痛みの原因に応じて応急処置を行なってください。

歯をぶつけた時は

歯がグラグラしたり、外に飛び出しそうになっていても、親は冷静に(パニックを起こさないように)すぐに歯科医院に連れて行ってください。
歯科医院では、ぐらついた歯を動かないように固定し、感染予防の薬を服用しながら、経過をみます。(症状、状態により処置は異なります) しかし、子供もお母さんもぶつけたショックで動揺したり、泣いたままだと治療ができないときもあります。
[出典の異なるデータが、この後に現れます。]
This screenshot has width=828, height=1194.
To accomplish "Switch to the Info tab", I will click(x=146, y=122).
もし、歯が欠けたら、そのかけらをガーゼでくるみ、歯が抜けた時は、歯の頭の部分を持ち(根の部分は持たない)、よごれを流水(牛乳)でさっと落とし(牛乳があれば牛乳の中に保存してください)、歯を口の中にかまないように、ほっぺたの内側や舌の下にそっとキープしてもってきてください。(小さい子供は誤飲に注意して下さい) 歯を乾燥させたり、水にずっとつけたままにしたり、消毒液をかけたりは絶対にしないでください。